2026年7月25日にTHEATER MILANO-Zaで、手動車いすを使ってミュージカル「愛の不時着」を観劇した際のレポである。
KAZUTA氏、中村麗乃さんが揺さぶる感情
ステージ上の中村麗乃さんを拝見するのは今年春のディズニーフェスティバル以来で、THEATER MILANO-Zaを訪れるのはTani Yuuki氏のファンクラブイベント以来である。中村さん目当ての観劇なので、若干推し補正が入ってしまうことはご勘弁いただきたい。
KAZUTA氏演じるク・スンジュンと、中村さん演じるソ・ダンに公演を通じて胸を打たれた。主人公カップルではなく、出ずっぱりではないにもかかわらず、両者のシーンの存在感があった。ク・スンジュンは詐欺師なので言葉が軽薄だ。他方でお調子者なところもあるので、どこか憎めない。そんな彼のキャラクターが、シリアスなシーンにおける彼の言葉に重みを与えていた。ソ・ダンはクールな女性として描かれているため言葉数は少ないが、短いセリフの中にも感情の起伏が見えたり、セリフのないときの顔の表情からも感情が伝わったりした。中村さんの技術によるものだろう。言動は不器用だが、徐々に互いへの思いが深まっていく過程が見えた分、両者を取り巻く悲劇的な結末には胸を打たれた。
車いすでのアクセスなど
前回の訪問時と同様に、THEATER MILANO-Zaには、新宿駅⇒メトロプロムナード⇒新宿サブナード⇒西武新宿ペペのエレベーターで地上へというルートでスムーズに移動できた。前回のレポにも書いたとおり、2026年7月時点で東急歌舞伎町タワーのエレベーターは6階には停止しない。そのため、本公演についても、事前に主催者に電話連絡していた。前回は成り行きでタワーの5階まで行ったが、今回はタワー1階の西武新宿駅側エントランスにあるインターホンで、防災センターに車いすでMILANO-ZAに行きたい旨を伝えたところ、劇場スタッフが数分後にお迎えにいらした。

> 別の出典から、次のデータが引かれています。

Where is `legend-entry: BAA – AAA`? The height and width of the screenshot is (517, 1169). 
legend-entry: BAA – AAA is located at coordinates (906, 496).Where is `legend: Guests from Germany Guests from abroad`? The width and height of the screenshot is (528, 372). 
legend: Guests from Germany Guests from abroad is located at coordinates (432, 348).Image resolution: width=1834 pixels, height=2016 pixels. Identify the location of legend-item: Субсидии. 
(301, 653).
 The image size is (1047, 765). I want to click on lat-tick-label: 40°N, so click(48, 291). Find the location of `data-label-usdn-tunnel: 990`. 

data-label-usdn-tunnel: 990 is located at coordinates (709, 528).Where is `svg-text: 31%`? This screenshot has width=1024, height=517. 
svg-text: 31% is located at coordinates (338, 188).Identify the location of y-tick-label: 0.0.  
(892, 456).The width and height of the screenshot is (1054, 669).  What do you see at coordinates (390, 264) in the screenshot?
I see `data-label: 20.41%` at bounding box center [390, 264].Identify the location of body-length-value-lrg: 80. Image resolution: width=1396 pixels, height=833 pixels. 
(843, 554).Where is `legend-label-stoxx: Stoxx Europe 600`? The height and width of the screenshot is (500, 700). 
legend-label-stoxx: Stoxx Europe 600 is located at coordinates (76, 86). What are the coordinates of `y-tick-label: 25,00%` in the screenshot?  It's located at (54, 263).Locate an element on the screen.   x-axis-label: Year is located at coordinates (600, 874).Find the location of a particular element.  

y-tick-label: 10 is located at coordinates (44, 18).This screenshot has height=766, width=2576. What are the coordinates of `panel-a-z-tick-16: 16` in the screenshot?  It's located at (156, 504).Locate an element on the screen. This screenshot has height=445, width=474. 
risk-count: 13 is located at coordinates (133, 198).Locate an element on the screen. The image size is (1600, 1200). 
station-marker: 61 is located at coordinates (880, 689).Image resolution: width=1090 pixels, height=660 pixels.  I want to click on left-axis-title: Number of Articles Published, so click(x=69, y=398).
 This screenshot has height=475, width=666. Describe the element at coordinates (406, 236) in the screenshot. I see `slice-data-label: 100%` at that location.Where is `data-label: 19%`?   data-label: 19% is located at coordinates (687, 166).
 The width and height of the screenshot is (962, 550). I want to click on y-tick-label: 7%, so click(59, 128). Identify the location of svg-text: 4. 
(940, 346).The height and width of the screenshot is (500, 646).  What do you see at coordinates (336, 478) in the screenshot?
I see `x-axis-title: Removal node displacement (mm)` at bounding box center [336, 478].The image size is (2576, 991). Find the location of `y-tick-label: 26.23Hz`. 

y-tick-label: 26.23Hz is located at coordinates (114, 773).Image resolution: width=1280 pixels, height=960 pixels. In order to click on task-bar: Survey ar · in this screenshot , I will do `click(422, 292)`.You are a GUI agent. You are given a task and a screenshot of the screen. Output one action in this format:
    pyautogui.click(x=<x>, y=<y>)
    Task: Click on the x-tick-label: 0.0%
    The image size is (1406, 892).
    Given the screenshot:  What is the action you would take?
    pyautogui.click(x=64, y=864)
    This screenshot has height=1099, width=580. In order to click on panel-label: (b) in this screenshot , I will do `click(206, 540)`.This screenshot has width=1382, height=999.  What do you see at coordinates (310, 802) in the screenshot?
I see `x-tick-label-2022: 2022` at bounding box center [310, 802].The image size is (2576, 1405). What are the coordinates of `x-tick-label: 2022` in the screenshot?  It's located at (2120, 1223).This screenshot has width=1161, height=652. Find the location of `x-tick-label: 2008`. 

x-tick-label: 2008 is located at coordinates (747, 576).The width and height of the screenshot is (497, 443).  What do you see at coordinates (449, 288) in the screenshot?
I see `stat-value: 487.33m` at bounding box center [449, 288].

なお、筆者が購入したチケットの券面上の座席は1階B列19番だった。しかし本公演では、座席表でいうと1階上手側C列29番、30番およびD列29番、同30番の座席が取り外され、車いすスペースとして使用されていた。筆者はD列29、30番相当の場所から観劇した。参考までに、撮影可能時間帯にステージを撮影した画像を添付しておく(URLはいずれも2026年7月26日取得)。